===== Data for this task =====

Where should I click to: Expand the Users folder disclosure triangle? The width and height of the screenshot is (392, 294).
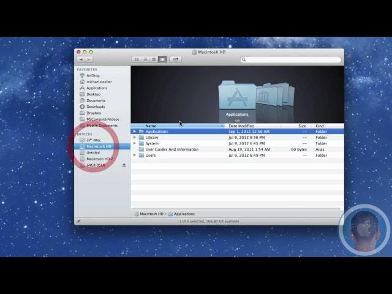coord(135,156)
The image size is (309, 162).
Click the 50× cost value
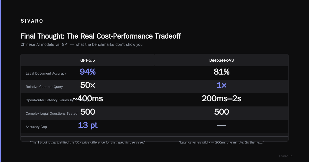(x=88, y=85)
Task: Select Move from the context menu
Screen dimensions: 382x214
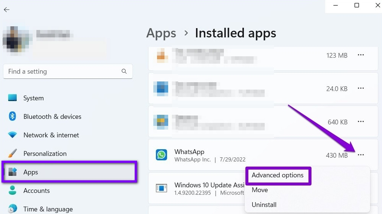Action: [259, 190]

=====

Reproduce each entry exactly, without the pictures.

Your response =>
Where should I click to: Expand the Users folder disclosure triangle? The width and height of the screenshot is (392, 294).
coord(135,156)
The image size is (309, 162).
Click the 50× cost value
(x=88, y=85)
Task: Select Move from the context menu
Screen dimensions: 382x214
Action: [259, 190]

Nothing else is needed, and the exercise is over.